Supplied passage
• • • •

# Any interest in USA Trains F3 replacement Farr air intake grilles?



## Michael Glavin (Jan 2, 2009)

I’m interested in replacing the grilles in multiple USA Trains F3 A/B units with custom fabricated Stainless Steel grilles emulating FARR grilles used to update the F3’s and as delivered on F7’s.

I have already created CAD drawings and submitted requests for quotes from several photo etching and or machining vendors in the USA. 

The grilles are made from pre-etched Matt finished 316 annealed stainless with tabs as the OEM counterpart, but are a few thousandths shorter than their brethren to allow for heat cycling.

Cost is a little lofty IMO, but affordable if one is interested in accurately representing the Farr grilles.

Both A and B unit grilles will be produced, as they are distinctly different in length and vertical support count and spacing.

• • • •

Data lines
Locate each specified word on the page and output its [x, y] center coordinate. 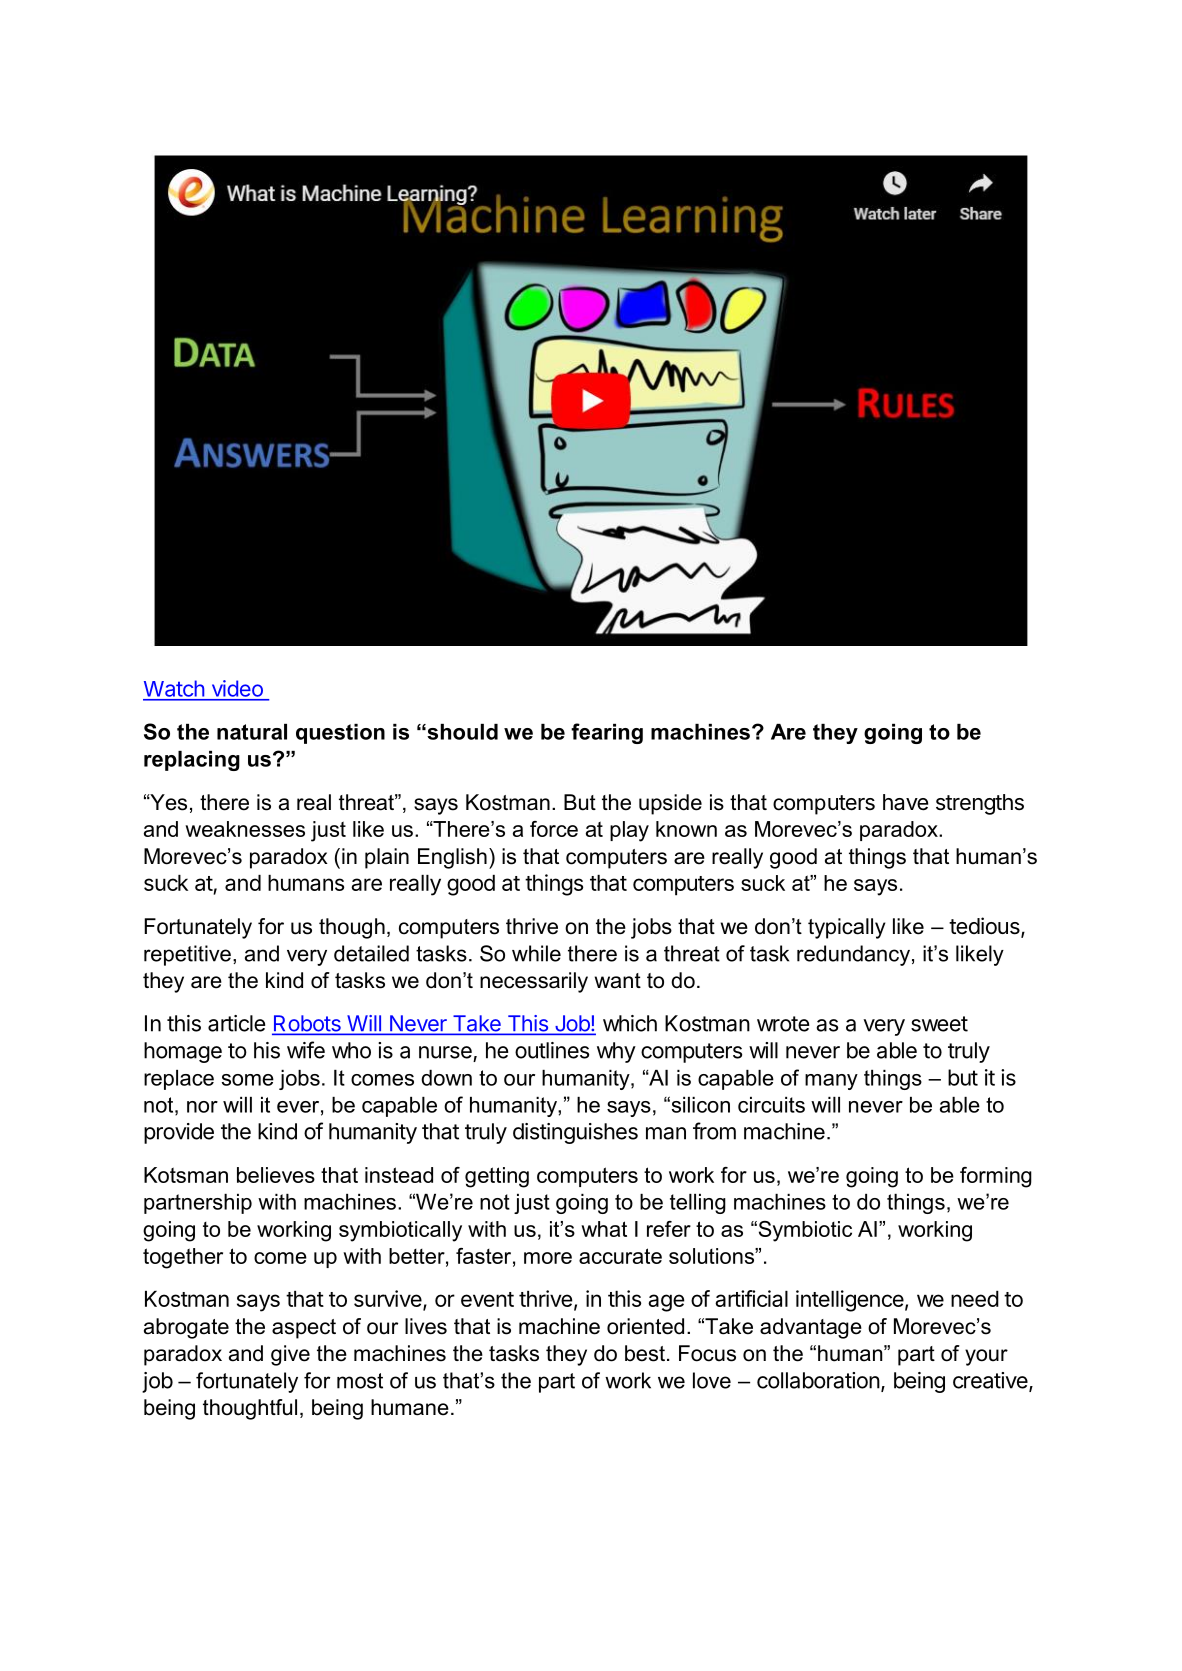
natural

• • • •

Brief A
Name the ways, according to the forum post about replacement F3 grilles, in which the A unit and B unit grilles differ from each other.
Brief B
Rewrite the paragraph of the forum post about replacement F3 grilles that begins "The grilles are made from" as a short bulleted list that keeps its main facts.

Correct answer A
- Length
- Vertical support count
- Vertical support spacing

Correct answer B
- Material: pre-etched, matte-finished, annealed 316 stainless steel
- Tabs, like the OEM grilles
- A few thousandths shorter than the OEM grilles, to allow for heat cycling